Airlines strive to avoid calamity as coronavirus blocks Italy

SEOUL/SYDNEY: Airlines around the world sank further into the crisis on Tuesday when the worsening of the coronavirus epidemic and the blockade of Italy affected passenger numbers, forced the cancellation of thousands of flights and delayed orders for planes.

Some carriers are facing calamities, and Korean Air warns that the virus outbreak could threaten its survival after it eliminated more than 80% of its international capacity, landing 100 of its 145 passenger planes.

The situation may worsen at any time and we cannot even predict how long it will last, Woo Kee-hong, president of South Korea's largest airline, said in a memo to staff that summed up the turmoil facing the industry.
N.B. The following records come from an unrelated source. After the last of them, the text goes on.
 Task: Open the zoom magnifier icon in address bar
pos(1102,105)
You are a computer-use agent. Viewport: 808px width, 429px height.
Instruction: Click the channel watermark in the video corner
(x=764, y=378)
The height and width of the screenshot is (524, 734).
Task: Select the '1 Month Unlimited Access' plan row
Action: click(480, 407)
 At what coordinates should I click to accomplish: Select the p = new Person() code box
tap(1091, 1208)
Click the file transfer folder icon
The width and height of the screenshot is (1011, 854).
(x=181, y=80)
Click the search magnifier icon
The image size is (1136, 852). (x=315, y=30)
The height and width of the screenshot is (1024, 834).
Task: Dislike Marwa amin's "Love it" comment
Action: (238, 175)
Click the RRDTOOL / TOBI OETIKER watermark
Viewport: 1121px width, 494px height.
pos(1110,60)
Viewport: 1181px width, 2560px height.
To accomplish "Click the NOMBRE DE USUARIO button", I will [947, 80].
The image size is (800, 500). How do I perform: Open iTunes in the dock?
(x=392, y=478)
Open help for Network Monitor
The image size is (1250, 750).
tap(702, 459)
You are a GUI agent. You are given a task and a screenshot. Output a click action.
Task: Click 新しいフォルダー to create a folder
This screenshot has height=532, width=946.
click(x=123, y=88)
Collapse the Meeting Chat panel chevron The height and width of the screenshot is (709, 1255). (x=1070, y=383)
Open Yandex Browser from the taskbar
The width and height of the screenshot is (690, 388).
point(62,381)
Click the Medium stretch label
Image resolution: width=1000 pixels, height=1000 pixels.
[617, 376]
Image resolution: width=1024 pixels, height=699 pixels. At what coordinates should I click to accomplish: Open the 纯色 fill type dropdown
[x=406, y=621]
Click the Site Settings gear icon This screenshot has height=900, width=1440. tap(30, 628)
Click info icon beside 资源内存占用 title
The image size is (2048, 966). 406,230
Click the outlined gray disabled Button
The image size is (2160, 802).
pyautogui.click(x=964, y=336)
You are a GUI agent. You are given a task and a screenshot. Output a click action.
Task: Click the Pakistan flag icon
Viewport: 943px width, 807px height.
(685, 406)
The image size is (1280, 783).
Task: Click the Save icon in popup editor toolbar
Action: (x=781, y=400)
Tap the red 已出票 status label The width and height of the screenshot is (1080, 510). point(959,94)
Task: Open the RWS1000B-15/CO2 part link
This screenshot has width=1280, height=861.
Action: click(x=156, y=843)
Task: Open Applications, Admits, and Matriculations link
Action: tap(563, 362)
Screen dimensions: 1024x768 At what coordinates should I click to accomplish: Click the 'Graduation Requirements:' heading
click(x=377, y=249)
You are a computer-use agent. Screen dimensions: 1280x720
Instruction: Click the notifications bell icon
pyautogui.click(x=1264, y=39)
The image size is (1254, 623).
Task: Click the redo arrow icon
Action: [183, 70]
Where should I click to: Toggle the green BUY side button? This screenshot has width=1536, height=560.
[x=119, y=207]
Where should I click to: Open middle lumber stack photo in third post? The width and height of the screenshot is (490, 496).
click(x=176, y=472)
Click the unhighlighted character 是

But if the situation continues for a longer period, we can reach the threshold where we cannot guarantee the survival of the company.

Qantas Airways of Australia said it would also reduce its international capacity, by almost 25% over the next six months, and delay a request for Airbus A350 aircraft due to a drop in demand that industry bosses estimate could affect revenue of airlines at up to $ 113 billion this year.

Qantas said it could no longer provide guidance on the financial impact of the coronavirus, which had estimated that February 20 could affect underlying earnings (EBIT) by up to approximately $ 98 million this financial year.

Its CEO and President will receive no salary, managers will not receive bonuses, and all staff are encouraged to take paid or unpaid vacations.

The major US airlines, American and Delta, suspended their financial guidance for 2020 and took drastic measures to combat the impact of the coronavirus.

Delta said it had seen net reserves fall by as much as 25% to 30% and that it expected the situation to deteriorate further. It is freezing hiring and offering voluntary licensing options for staff. This is clearly not an economic event, CEO Ed Bastian said at an industry conference. This is a scary event, probably more like what we saw on September 11.

The unprecedented blockade of all of Italy, which is convulsed by the worst outbreak of coronavirus in Europe, has generated a new disaster in global airlines.

Norwegian Air, British Airways, owned by IAG, easyJet, Wizz Air and El Al Israel Airlines were among the airlines that transported flights to and from the country, where there have been more than 9,000 virus infections and more than 460 deaths.

Ryanair said Tuesday that it would reduce its passenger forecast for the year ending in March by three million as a direct result of suspending almost all flights to and from its most important market for next month.